Material provided |

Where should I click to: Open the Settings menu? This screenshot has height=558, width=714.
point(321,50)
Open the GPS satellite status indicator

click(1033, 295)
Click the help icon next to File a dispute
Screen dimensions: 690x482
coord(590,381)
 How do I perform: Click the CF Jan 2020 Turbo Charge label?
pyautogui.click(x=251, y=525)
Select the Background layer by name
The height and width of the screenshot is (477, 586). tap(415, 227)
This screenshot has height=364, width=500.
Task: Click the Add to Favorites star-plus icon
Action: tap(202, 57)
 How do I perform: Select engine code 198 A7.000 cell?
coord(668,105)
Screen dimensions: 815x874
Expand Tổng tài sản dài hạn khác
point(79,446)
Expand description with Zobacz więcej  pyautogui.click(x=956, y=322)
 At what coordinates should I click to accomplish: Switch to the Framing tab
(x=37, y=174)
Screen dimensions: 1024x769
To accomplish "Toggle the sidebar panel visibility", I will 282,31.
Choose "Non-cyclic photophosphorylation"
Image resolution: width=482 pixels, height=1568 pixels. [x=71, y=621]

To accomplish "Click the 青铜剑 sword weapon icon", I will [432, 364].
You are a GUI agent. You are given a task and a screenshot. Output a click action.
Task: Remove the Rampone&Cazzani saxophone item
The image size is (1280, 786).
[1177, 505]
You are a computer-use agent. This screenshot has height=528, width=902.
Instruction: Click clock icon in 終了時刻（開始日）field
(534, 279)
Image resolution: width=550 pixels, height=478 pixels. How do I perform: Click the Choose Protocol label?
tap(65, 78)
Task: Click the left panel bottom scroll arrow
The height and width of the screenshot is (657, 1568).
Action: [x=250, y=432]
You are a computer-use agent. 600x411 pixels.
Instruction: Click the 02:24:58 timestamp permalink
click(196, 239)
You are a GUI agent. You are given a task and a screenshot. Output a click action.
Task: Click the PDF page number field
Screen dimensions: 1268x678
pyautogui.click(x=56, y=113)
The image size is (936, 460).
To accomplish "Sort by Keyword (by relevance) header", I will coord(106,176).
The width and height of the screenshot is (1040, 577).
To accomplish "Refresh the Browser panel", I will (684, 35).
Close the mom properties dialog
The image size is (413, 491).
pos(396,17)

Work order |
Repeat the full set of records above character for character.

Finished exercise |
Where should I click to: Open the Settings menu? This screenshot has height=558, width=714.
point(321,50)
Open the GPS satellite status indicator

click(1033, 295)
Click the help icon next to File a dispute
Screen dimensions: 690x482
coord(590,381)
 How do I perform: Click the CF Jan 2020 Turbo Charge label?
pyautogui.click(x=251, y=525)
Select the Background layer by name
The height and width of the screenshot is (477, 586). tap(415, 227)
This screenshot has height=364, width=500.
Task: Click the Add to Favorites star-plus icon
Action: tap(202, 57)
 How do I perform: Select engine code 198 A7.000 cell?
coord(668,105)
Screen dimensions: 815x874
Expand Tổng tài sản dài hạn khác
point(79,446)
Expand description with Zobacz więcej  pyautogui.click(x=956, y=322)
 At what coordinates should I click to accomplish: Switch to the Framing tab
(x=37, y=174)
Screen dimensions: 1024x769
To accomplish "Toggle the sidebar panel visibility", I will 282,31.
Choose "Non-cyclic photophosphorylation"
Image resolution: width=482 pixels, height=1568 pixels. [x=71, y=621]

To accomplish "Click the 青铜剑 sword weapon icon", I will [432, 364].
You are a GUI agent. You are given a task and a screenshot. Output a click action.
Task: Remove the Rampone&Cazzani saxophone item
The image size is (1280, 786).
[1177, 505]
You are a computer-use agent. This screenshot has height=528, width=902.
Instruction: Click clock icon in 終了時刻（開始日）field
(534, 279)
Image resolution: width=550 pixels, height=478 pixels. How do I perform: Click the Choose Protocol label?
tap(65, 78)
Task: Click the left panel bottom scroll arrow
The height and width of the screenshot is (657, 1568).
Action: [x=250, y=432]
You are a computer-use agent. 600x411 pixels.
Instruction: Click the 02:24:58 timestamp permalink
click(196, 239)
You are a GUI agent. You are given a task and a screenshot. Output a click action.
Task: Click the PDF page number field
Screen dimensions: 1268x678
pyautogui.click(x=56, y=113)
The image size is (936, 460).
To accomplish "Sort by Keyword (by relevance) header", I will coord(106,176).
The width and height of the screenshot is (1040, 577).
To accomplish "Refresh the Browser panel", I will (684, 35).
Close the mom properties dialog
The image size is (413, 491).
pos(396,17)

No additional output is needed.